Jean Eaglesham of Wall Street Journal and Vicky Ge Huang of Wall Street Journal suggested that Tether’s “thin cushion” could lead to market chaos if its liabilities outweigh its assets. According to the Wall Street Journal (WSJ), Tether’s balance sheet could be insolvent if its reserve assets lose 0.3%.
Jean Eaglesham and Vicky Ge Huang , WSJ journalists, focused on cloudy Tether’s ( UST ) reserves and the long-awaited audit.
Huang and Eaglesham suggested that a thin cushion of equity could cause market chaos if Tether’s assets were to exceed its liabilities.
Tether could be technically insolvent if assets fall by 0.3%. Skeptics fear this could cause investor anxiety and increase redemptions. Tether currently has assets worth \$67.74 billion and liabilities worth \$67.54 billion at the time of writing. This is a difference of only $191 million according to Tether’s website.

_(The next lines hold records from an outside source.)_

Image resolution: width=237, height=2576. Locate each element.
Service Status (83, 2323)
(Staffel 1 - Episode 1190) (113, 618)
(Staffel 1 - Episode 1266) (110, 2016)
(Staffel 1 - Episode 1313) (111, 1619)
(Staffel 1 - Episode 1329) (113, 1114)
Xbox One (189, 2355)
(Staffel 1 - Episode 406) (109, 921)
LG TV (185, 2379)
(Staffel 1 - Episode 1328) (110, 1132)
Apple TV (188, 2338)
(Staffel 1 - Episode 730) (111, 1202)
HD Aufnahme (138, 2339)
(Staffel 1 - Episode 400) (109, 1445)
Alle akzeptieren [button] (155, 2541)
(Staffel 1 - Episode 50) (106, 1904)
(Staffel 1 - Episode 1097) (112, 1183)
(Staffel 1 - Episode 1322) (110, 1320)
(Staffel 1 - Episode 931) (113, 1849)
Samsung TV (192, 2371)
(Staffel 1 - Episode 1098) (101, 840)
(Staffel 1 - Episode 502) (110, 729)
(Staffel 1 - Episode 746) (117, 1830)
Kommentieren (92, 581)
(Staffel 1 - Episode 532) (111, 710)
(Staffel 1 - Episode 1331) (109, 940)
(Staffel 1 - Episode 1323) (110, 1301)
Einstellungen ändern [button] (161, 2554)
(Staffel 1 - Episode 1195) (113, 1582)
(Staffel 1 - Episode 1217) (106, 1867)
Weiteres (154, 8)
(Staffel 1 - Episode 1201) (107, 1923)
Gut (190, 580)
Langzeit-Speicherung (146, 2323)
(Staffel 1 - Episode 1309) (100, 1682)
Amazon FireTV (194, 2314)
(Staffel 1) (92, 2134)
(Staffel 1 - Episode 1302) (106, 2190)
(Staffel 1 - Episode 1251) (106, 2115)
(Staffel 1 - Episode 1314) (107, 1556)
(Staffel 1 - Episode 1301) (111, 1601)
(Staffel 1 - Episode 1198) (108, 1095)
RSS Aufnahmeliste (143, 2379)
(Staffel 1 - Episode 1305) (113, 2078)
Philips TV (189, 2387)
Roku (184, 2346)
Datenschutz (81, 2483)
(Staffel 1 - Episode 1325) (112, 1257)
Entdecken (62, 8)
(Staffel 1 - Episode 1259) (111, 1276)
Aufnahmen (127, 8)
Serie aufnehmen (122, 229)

Paolo Ardoino, chief technology officer at Tether, has however played down the severity Tether’s tight margins. He told the publication that he expects Tether’s capital “to grow significantly over the next couple of months.”
“I don’t believe we are at systemic risk in [the Crypto] system,”
Ardoino pointed out that the company has never had any problems redeeming customer funds and was able to redeem \$7 billion in 24 hours following a recent cryptocurrency market crash.
Tether currently claims that 79.62% are backed with cash, cash equivalents and other short-term deposits as well as commercial paper. The remaining 8.36% is made up of unspecified investments, including digital tokens and 6.77% in secured loan, and 5.25% corporate bonds, funds and precious metals.
According to the report, Ardoino declined to comment on Tether’s $5.6 billion worth other investments.
Tether’s reserve nature has been a key story in crypto space due to its market dominance and the firm’s dealings over past misrepresentations about Tether’s backing.
Tether must publish quarterly reports to show the exact composition of its cash and other non-cash reserves as part of the \$18.5million settlement with the Office of the New York attorney General in February 2021.
Ardonio also stated to the WSJ that monthly reports will soon be available as part of the company’s efforts to provide greater transparency.
Tether hired BDO Italia, a major accounting firm, to help it achieve its reporting transparency goals by cond performing independent attestations. Tether is yet to have a complete audit of the company that would examine its financials and reveal the full scope.